At the end of every shift, he would lie in bed with aching legs, staring at the circuitous route he’d cycled. Above him, the springs would creak as Venkat watched his favourite Pornhub category (a crossover of ‘Popular with Women’ and ‘Erotic Massage’). He could hear Rashid praying namaz in the other room, and the heavy bassline leaking through Binh’s headphones as he did his YouTube “prison workout” on the sliver of free floor space. 

They were all trapped in this interminable summer camp, sleeping on IKEA bunk beds and fighting over hot water. Sunil draped a sheet over his allocated space like a partition, his roommates apparitions beyond the fabric. He liked to imagine it was mosquito netting: the image would transport him back to Delhi, a terracotta city sprawling beyond his window, clothes rippling on the washing lines, the thrum of crowds in the gulley below. He hated this cloistered room and the smell of bodies, the dust from pulverised Twisties settling into the carpet.

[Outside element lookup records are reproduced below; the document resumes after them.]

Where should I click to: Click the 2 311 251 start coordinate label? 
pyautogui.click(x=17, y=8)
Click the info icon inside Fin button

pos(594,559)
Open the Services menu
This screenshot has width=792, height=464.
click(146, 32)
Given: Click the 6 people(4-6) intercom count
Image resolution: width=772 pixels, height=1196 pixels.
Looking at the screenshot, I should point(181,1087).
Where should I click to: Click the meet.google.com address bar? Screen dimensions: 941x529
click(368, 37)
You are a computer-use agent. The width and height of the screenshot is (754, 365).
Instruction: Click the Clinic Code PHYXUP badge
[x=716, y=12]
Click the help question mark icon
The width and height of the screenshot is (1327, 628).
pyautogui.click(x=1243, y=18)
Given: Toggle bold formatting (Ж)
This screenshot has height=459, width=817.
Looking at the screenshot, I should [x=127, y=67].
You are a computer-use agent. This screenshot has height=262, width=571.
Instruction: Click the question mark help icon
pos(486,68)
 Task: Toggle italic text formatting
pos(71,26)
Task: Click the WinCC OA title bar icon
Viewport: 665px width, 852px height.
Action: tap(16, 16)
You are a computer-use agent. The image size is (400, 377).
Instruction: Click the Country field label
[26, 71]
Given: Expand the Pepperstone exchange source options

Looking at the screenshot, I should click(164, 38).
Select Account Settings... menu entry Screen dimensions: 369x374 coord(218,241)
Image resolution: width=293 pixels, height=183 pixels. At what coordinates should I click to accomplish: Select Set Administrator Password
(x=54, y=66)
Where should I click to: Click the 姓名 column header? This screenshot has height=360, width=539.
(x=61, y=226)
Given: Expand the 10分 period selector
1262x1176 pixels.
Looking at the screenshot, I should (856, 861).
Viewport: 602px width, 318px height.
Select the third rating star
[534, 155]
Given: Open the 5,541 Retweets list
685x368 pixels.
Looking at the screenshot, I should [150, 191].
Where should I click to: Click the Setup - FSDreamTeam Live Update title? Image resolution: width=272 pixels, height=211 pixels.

He was hungry again, each pang a stab to the abdomen. He pedalled harder. He would always try not to eat or drink before his shift—there were no toilets anymore. Even McDonald’s had been sealed off like there was a nuclear fallout. Some of the car guys had portable urinals, but he was a pedal-pig, so he had to be strategic. He optimised his bladder function, worked out the minimum amount of water he could survive on. And as he pedalled, he tried to ignore the need to piss, the beginnings of a rash blooming on his thighs. Five minutes to destination. It was nearly curfew and the streets were empty, but he felt a break in his solitude.

From Sunil’s periphery, he could spot a man in lycra emerging from his flank. He was on one of those sleek mountain bikes, aerodynamic and silent, the ones which shot forward like an arrow. The sound of Sunil’s grinding bike chain felt magnified, his delivery backpack lumbering and obscene. Between the intruder and a line of parked cars, Sunil felt trapped on the tiny sliver of road, wing mirrors from parked cars grazing his handlebars. 

Lycra Man overtook him, radiating a determined fury like he was in the final stretch of a triathlon and Sunil was his arch-nemesis. Sunil stared at his leathery neck, the steroidal body with ‘City2Surf’ splashed across the back, and felt a surge of hatred. He sped up, trying to keep pace, but the distance kept growing. Nearly there. At the next intersection, he could see that Lycra Man sat unmoving, toying with him. The space was shrinking between them, he could still cut in front, the gap was closing fast, the chain grinding in his ears, when Sunil felt a sudden force of impact.  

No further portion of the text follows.